Her tone did not invite further discussion, and I discovered that this was the rule of the house. Mrs Kobelev’s illness was not mentioned, and we steered the course of our thoughts around her like ships beating against the wind.

Sonya said goodnight at the door of my bedroom, a small, high-ceilinged chamber with grey silk curtains that seemed shamefully luxurious to me. The one tall window was almost entirely obscured by the large fleshy green fans of a horse chestnut tree. I removed my soggy shoes and for a long time after she had left me I leant out of the window, breathing in the leafy sweet air. It was still light, hours after darkness would have fallen in Cornwall; this added to my disorientation. A woodpigeon sang, hidden somewhere inside the tree, and stopped – sang, and stopped – as though listening for an interloper. In the silence that followed, I found myself holding my breath.

* * *

Governesses are famously long-lived. When I met her in 1914, the Kobelevs’ retired governess Mamzelle was in her mid-eighties, timid and furry as a vole and still running errands for the whole family. She had outlasted all her relatives in France. As I write this I am not far from eighty myself. A whole lifetime has passed since I went to Russia. My daughter Sophy has grown-up sons of her own. My husband, Paul, died six months ago, and since then I have the strange sensation that the present, my creaky old body in the little terraced house in Hackney which we bought together, is no longer my home.
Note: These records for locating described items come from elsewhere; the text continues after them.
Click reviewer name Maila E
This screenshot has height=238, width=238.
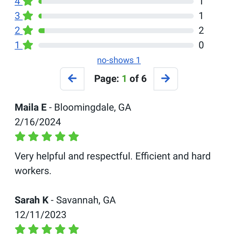[x=31, y=107]
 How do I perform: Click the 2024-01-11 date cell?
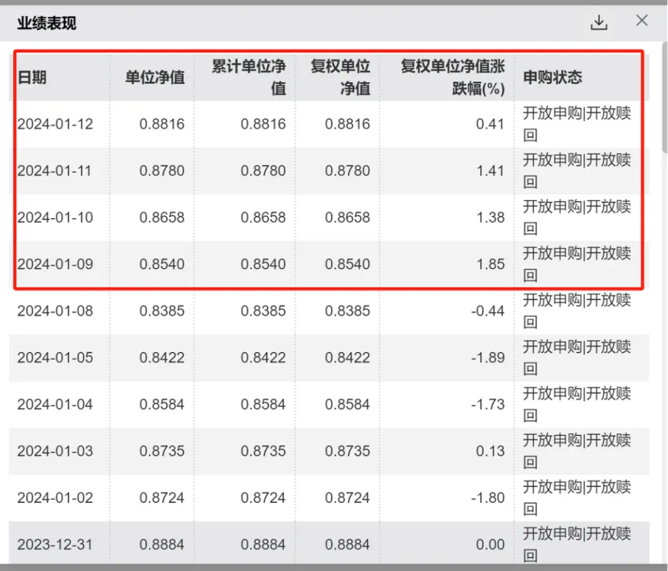click(x=54, y=171)
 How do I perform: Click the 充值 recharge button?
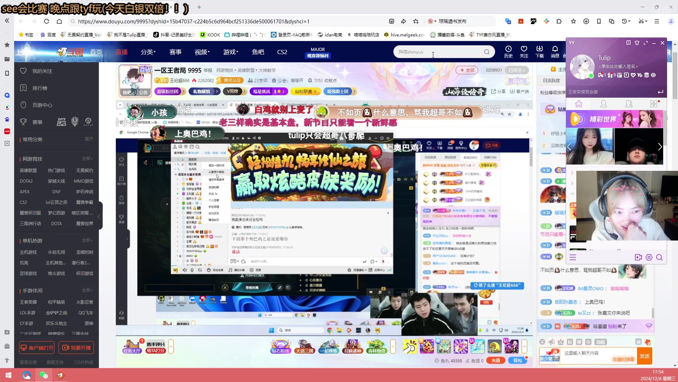click(x=496, y=360)

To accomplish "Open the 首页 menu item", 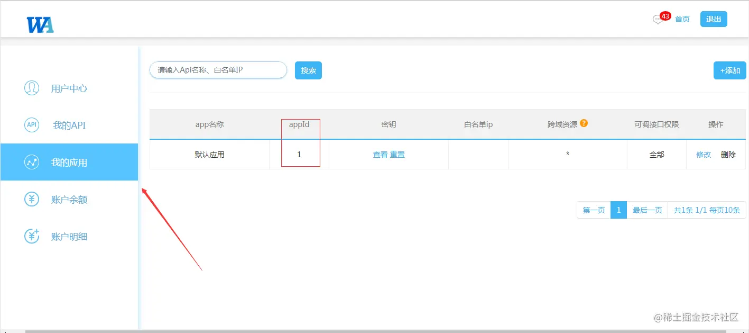I will click(681, 19).
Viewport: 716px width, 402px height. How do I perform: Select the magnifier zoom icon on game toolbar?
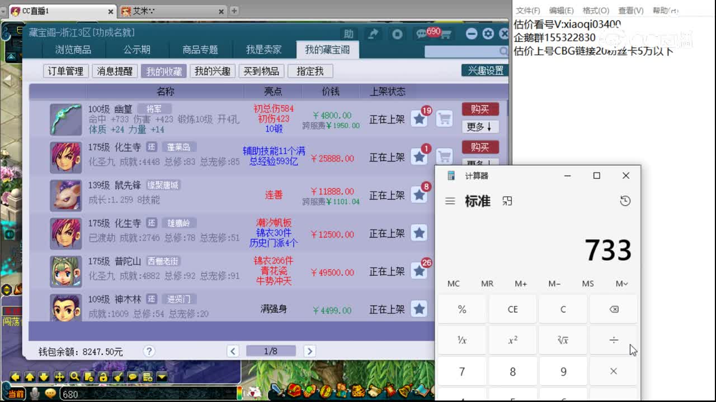point(74,377)
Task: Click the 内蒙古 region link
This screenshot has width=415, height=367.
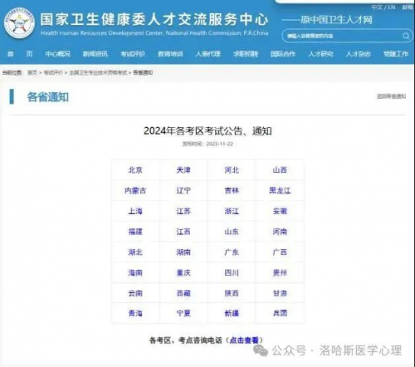Action: pos(135,190)
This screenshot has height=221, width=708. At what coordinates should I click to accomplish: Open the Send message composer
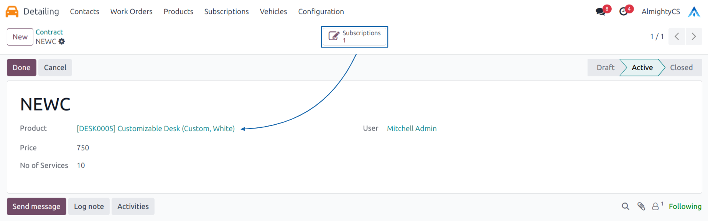point(36,206)
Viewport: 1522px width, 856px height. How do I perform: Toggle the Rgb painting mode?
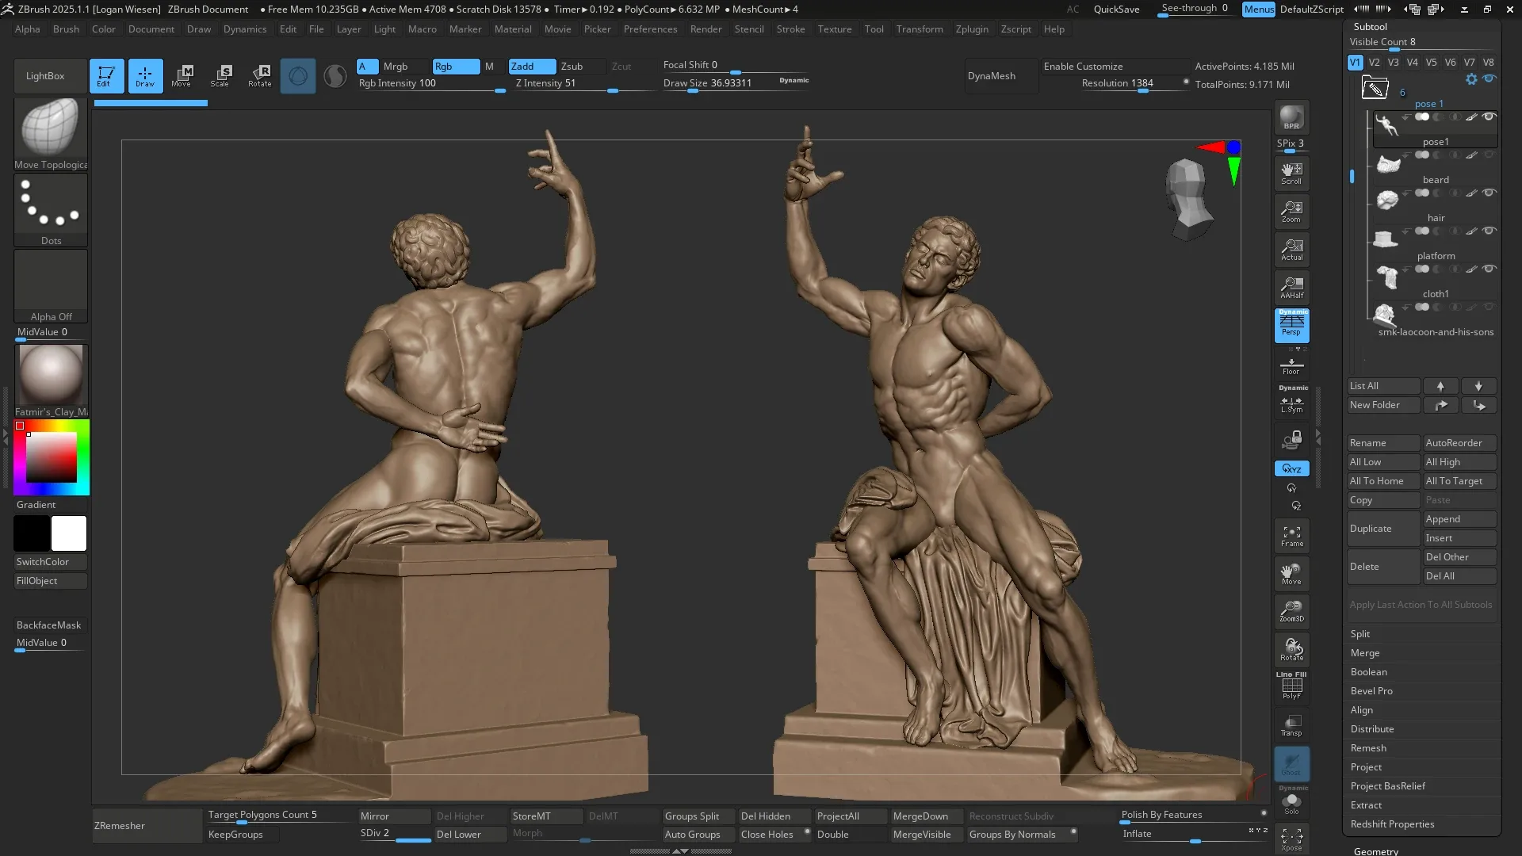(455, 67)
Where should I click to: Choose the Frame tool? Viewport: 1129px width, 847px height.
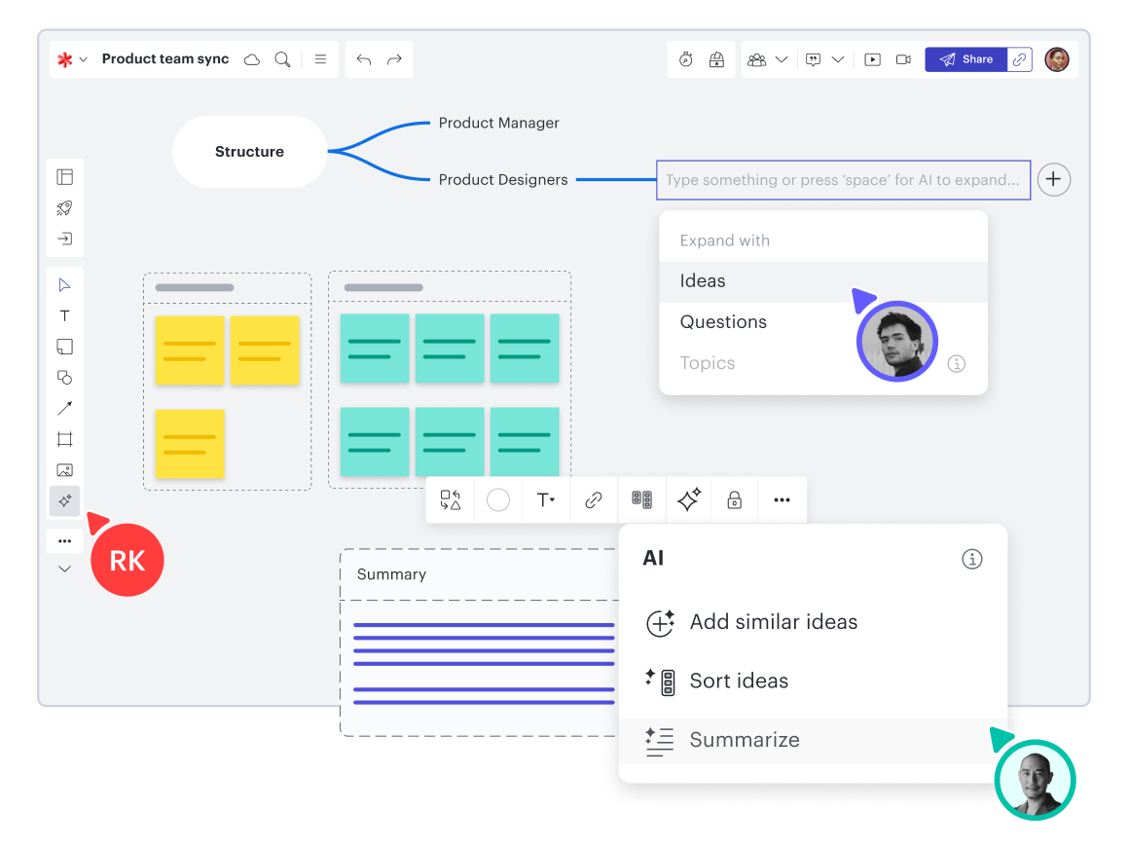coord(64,439)
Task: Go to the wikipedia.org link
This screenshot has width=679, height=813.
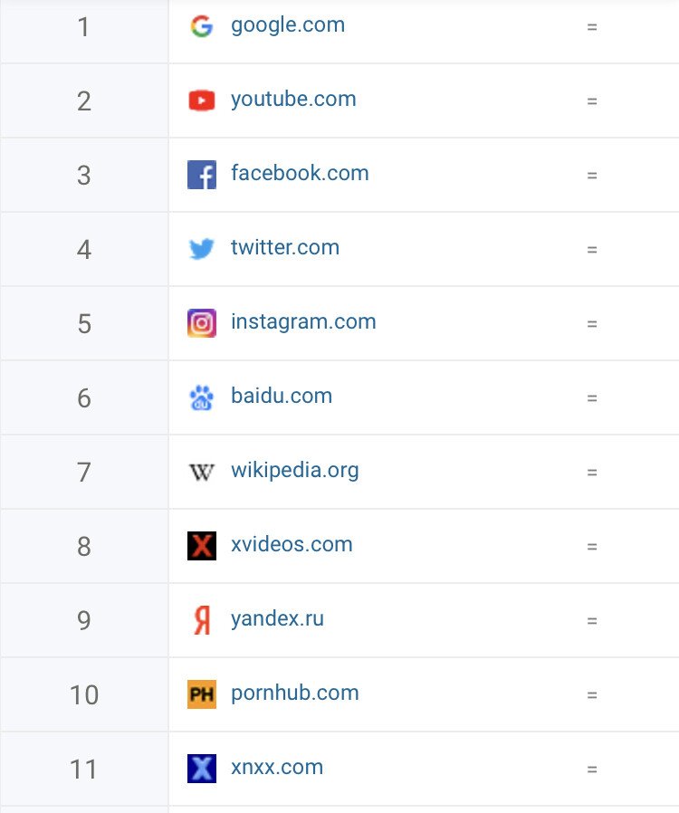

For several months Sophy has been trying to persuade me to clear the attic of a lifetime of accumulated papers, and I have been feebly resisting. She is quite right that it must be done, of course; I know that. I am merely taking a moment to gird up my loins before I dredge Slavkin’s story up from its decades of silence. Last week Sophy, running out of patience, hauled several boxes down and left them by my chair.

‘Have a look through, Mama, and on Saturday I can throw out what you don’t want to keep.’

A peculiar smell wafts up to me from the boxes. It brings back my time in Russia even more clearly than its contents – the rank tobacco everyone smoked incessantly, the poor-quality ‘wartime’ paper, the fumes from the oil lamps. As I sift through I feel bemused by the scraps that have survived, from the utterly banal and pointless (a little printed prayer with a saccharine painting of St Barbara, a half-empty notebook) to things that grip my heart – letters from my parents and copies of my own letters to them, pages of earnest pieces of self-criticism written during the days of our commune, newspaper articles about Slavkin’s inventions, and photographs. Overexposed and faded, all that is preserved in the pictures of our young selves is a smudge of shadow for eyes and, on every face, a smile.